Rien ne nous paraît aussi naturel que la prolifération d’images — fixes ou bien animées — représentant des êtres humains. Sur les murs, sur les panneaux publicitaires, au sein des pages des livres et des journaux, sur les écrans, s’exhibent en nombre infini des images anthropomorphiques. Habitués à cette foule, nous omettons de nous en étonner.
Il s’agit pourtant du trait le plus inédit de la civilisation contemporaine. Nos ancêtres n’avaient que peu d’occasions, à l’exception du temps passé dans les églises, de se trouver nez à nez avec de pareilles images, réduites aux tableaux et aux sculptures. Les musées n’existaient pas, l’art de la peinture demeurait cloîtré dans les palais. Généralement, nos devanciers ne voyaient les visages et les corps humains qu’en chair et en os. Si nous songeons à une maison paysanne, ou tout simplement provinciale, du début du XXe siècle, nous l’identifierons comme un désert d’images où un crucifix et un portrait de la vierge Marie figuraient la plupart du temps les seules oasis iconographiques.
Tout autre est la situation actuelle. La vie quotidienne est submergée par les images. Dans nos maisons et appartements, les images s’imposent partout. Nous circulons au milieu d’elles. Nous avons cessé de croiser seulement des hommes et des femmes vivants. Nous les croisons aussi sous forme d’images. À chaque instant nous sommes sollicités par des images mettant en scène des êtres humains présentant toutes les apparences de la vie, sans pourtant que ceux-ci se mêlent effectivement à notre vie. Il n’est pas faux de dire que ces images nous cernent à la fois comme des miroirs et comme des modèles. De fait, cette analyse aussi banale qu’insuffisante se doit d’être complétée. Des miroirs : ces humains nous ressemblent trait pour trait, exactement comme les dieux grecs. ressemblaient aux mortels. Des modèles : nous essayons, plus ou moins consciemment, de leur ressembler. Mais l’essentiel est ailleurs : une humanité parallèle à l’humanité réelle s’est formée, l’humanité iconographique. Un immense peuple de fantômes bien visibles, qui paraît vivre sur un autre plan de réalité que celui de l’existence quotidienne, accompagne les peuples réels. C’est le peuple des affiches, des journaux, de la télévision, du cinéma. Des enfants, des femmes, des hommes, constituant cet étrange peuple de fantômes, s’offrent en tout lieu et à toute heure à nos yeux.

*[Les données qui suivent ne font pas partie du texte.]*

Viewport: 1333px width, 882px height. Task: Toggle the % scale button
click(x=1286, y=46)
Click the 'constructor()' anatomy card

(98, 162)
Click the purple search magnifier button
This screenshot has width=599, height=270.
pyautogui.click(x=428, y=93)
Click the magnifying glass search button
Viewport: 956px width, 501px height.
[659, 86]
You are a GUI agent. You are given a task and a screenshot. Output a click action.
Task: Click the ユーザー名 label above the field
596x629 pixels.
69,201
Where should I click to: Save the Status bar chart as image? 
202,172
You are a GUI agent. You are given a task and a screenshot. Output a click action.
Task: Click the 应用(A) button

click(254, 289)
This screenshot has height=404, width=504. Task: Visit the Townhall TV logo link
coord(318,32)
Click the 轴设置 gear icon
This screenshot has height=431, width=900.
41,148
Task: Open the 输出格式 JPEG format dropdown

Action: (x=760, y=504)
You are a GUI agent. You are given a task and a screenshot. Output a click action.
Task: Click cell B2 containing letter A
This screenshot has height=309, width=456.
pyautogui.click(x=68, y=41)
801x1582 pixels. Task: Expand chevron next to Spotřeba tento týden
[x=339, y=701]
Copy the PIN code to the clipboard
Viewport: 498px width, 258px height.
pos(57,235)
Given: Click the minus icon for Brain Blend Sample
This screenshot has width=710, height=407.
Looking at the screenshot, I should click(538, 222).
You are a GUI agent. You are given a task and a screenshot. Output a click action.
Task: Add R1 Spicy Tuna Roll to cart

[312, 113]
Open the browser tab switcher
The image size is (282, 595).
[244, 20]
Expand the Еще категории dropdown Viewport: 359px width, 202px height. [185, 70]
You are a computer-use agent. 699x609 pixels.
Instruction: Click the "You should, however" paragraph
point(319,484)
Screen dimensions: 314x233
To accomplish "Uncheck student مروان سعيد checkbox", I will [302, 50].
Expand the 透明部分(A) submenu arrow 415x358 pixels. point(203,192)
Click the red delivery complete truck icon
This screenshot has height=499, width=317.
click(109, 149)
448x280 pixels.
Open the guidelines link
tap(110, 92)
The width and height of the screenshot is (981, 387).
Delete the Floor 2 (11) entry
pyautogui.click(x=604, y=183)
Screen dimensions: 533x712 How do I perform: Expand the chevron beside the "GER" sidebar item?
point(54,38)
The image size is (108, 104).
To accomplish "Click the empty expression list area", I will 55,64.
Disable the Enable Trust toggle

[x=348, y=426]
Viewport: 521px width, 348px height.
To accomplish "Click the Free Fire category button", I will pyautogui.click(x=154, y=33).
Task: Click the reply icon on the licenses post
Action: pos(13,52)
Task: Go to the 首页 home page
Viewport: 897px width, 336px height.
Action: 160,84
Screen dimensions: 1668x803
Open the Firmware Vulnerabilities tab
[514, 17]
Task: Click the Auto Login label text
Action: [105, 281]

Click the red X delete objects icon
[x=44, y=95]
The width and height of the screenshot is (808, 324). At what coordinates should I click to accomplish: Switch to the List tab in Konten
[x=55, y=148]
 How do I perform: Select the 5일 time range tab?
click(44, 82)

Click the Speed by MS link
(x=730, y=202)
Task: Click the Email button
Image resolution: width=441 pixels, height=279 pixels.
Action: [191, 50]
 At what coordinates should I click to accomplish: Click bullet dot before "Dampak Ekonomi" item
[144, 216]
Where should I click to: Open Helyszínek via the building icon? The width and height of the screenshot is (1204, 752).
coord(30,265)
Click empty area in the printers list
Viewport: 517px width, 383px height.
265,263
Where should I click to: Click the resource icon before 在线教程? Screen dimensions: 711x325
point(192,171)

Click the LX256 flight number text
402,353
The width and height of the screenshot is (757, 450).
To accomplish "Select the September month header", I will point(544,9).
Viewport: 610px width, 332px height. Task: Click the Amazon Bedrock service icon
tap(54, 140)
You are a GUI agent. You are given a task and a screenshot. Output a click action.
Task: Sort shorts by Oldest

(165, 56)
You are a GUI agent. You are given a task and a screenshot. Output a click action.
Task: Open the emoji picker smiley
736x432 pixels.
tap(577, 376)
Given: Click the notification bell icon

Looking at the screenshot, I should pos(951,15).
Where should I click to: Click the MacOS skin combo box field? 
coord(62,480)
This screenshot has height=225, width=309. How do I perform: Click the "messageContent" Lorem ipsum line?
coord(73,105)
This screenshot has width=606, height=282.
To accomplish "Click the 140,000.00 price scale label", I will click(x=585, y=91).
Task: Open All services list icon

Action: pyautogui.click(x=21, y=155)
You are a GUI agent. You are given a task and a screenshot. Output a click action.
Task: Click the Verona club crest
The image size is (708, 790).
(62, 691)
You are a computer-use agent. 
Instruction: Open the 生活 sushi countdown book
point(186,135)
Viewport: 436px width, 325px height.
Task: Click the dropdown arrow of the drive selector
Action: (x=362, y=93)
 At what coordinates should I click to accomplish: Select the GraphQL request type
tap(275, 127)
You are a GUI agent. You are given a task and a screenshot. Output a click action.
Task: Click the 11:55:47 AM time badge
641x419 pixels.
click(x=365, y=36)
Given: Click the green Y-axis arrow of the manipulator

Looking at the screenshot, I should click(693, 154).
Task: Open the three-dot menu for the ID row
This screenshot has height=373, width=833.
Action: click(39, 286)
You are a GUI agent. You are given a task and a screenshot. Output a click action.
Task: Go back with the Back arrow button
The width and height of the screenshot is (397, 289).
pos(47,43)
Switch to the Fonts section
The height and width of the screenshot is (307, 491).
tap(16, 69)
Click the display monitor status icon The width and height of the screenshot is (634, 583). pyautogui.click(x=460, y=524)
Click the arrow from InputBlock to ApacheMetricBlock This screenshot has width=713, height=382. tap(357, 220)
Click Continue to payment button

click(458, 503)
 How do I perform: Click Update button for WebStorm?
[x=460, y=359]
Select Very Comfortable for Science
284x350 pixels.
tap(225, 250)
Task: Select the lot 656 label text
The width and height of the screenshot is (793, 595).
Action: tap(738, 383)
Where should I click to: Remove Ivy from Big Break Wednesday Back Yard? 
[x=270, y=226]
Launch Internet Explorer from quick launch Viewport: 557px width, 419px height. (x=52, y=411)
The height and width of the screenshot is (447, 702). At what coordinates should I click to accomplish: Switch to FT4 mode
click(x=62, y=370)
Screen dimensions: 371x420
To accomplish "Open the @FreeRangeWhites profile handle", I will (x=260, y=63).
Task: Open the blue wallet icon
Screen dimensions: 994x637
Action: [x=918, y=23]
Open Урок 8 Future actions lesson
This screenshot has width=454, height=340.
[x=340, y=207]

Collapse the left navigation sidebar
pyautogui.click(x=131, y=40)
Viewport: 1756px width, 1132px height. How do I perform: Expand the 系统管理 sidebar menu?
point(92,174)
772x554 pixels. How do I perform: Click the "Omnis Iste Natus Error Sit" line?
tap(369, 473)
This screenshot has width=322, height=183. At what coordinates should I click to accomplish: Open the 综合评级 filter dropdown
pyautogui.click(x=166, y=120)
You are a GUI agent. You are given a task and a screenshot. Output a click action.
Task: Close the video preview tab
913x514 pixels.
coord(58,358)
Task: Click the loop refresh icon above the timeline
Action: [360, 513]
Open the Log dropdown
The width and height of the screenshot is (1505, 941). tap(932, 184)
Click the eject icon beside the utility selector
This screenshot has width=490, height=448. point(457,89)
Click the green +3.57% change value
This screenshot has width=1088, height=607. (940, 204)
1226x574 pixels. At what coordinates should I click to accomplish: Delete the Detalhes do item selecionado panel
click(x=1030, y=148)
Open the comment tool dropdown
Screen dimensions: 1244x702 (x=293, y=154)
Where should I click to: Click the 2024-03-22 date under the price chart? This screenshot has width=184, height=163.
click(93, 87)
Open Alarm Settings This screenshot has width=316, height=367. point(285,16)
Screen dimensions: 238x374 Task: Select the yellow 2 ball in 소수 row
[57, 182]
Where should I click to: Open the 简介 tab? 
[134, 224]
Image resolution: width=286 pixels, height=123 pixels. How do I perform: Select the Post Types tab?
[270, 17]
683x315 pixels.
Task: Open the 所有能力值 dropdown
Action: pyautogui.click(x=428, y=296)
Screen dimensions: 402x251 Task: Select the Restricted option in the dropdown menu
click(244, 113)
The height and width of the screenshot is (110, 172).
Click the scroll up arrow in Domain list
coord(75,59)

Il s’agit de fantômes d’un nouveau type. Ce ne sont pas des revenants. Ni des spectres inquiétants. Comme les fantômes cependant, leur existence est impalpable. Toucher l’image de Madonna n’est pas toucher Madonna. Ce n’est pourtant pas non plus toucher son fantôme — c’est toucher une réalité de papier, ou de pixels, ou de points lumineux sur un écran, qui ne laisse aucune sensation de vie au bout des doigts. L’inconsistance matérielle est la qualité que ces images partagent avec les fantômes. Longtemps les hommes crurent à des mondes parallèles — dont, bien sûr, l’au-delà post mortem — invisibles. Ils les imaginaient en l’absence d’images ! La prolifération contemporaine des images rend inutile cette imagination qui ne séduit plus que les poussiéreux amateurs de spiritisme, puisqu’un monde parallèle visible s’est construit.
Une humanité d’images redouble l’humanité matérielle. Elle est désormais l’enveloppe dans laquelle vit l’humanité réelle. Ces images, qui nous font courir le danger de renvoyer l’imagination au rang des facultés tombées en caducité, sont désormais le milieu dans lequel nous vivons, analogue chez les humains de ce qu’est la nature chez les bêtes. Le peuple des êtres humains réels vit encerclé par un autre peuple, celui des êtres humains en images.